Suzanne Messmer hatte drei Wochen zuvor eine Blutung erlitten. Und das Krankenhauspersonal befürchtete, dass ihr Baby nicht überleben würde. Der australischen Plattform News.com.au erzählte die Mutter einmal, was ihr die Ärzte mitteilten. Sie könne Karen "auf ihre Brust legen und sie halten, bis sie stirbt". Aber es kam anders. Drei Operationen brauchte es, ehe das Loch im Herzen geschlossen war. Nach 100 Tagen durfte Karen die Intensivstation verlassen.

Es ist eine dieser Geschichten, an der sich die große Idee hinter den Special Olympics 2023 in Berlin erahnen lässt. "Zusammen unschlagbar" heißt das Motto. Gemeint ist Inklusion; Ziel der Veranstalter ist, dass es Menschen mit Behinderungen in der Welt einfacher gemacht wird, am Alltag teilzuhaben. Gemeint ist auch: Zusammenhalt, was auch immer geschieht.

Messmers Vater erlebte es nicht mehr, dass seine Tochter zu den Special Olympics nach Berlin fährt

So wie bei den Messmers. Zusammen standen sie es Tag für Tag durch, die kleine Karen, Mama Suzanne und Papa Günther. Karen lebte, sie wurde größer und immer beweglicher. Mit zwölf brachten sie ihr Vater und ihr Therapeut schließlich zum Reiten. Vier Jahre später sattelt sie nun ihr Pferd zum ersten offiziellen Teil der Special Olympics: Einreiten für die anstehenden Klassifizierungswettkämpfe. Oder wie sie es nennt: "Da rausgehen und Spaß haben."

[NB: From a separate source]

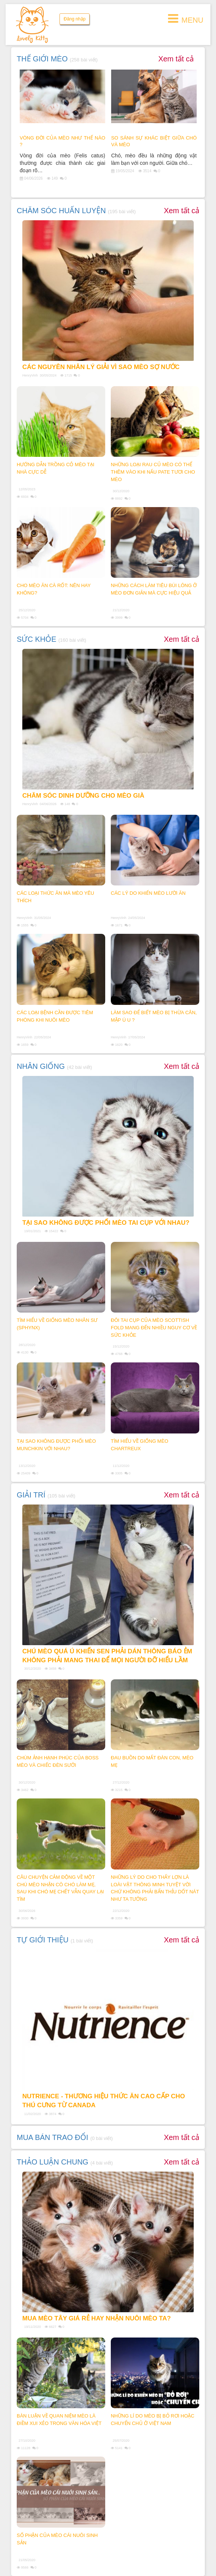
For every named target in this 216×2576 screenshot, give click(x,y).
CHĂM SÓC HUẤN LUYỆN (61, 210)
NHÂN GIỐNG (41, 1066)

Dieser Spaß war vor drei Jahren plötzlich weg. Bei diesem Thema versagt ihr die Stimme. Die Nachricht erreichte die Familie an einem Tag im Jahr 2020: Vater Günther wurde Opfer eines Raubüberfalls. Günther Messmer starb an den Folgen. Er hat nicht mehr erfahren können, dass seine Tochter im Juni 2023 als Athletin zu den Special Olympics nach Berlin fährt. Heute sagt Karen Messmer: "Er wäre unglaublich stolz, für ihn wäre es der Wahnsinn gewesen, hierherzukommen."

Vater und Tochter: Günther und Karen Messmer. (Foto: privat)

"Jedes Mal, wenn Karen zu einem Event kommt, verbessert sie sich", sagt ihre Trainerin

Er sieht es nicht mehr, aber irgendwie sitzt er fast mit bei ihr im Sattel. Karen Messmer erzählt, dass sie in den Wochen und Monaten vor den Spielen fast täglich trainiert habe. Um fünf Uhr aufstehen, um sechs Uhr Trainingsbeginn, und danach in die Schule. "Die meisten murren, wenn sie in aller Früh ins Training müssen, sie nicht", erzählt eine Frau, die gerade aus dem Stall gekommen ist: Chris Nott ist die australische Cheftrainerin der Reiter. "Jedes Mal, wenn Karen zu einem Event kommt, verbessert sie sich", erzählt Nott. "Demnächst muss sie aus ihrer Komfortzone raus und sich zu einer Galoppreiterin entwickeln."

Vielleicht muss sie das, vielleicht auch nicht. "Realistisch gesehen ist es schon ganz ordentlich, dass ich es so weit geschafft habe", erklärt sie, klopft sich den Staub von der Reiterhose und macht sich auf den Weg Richtung Stall.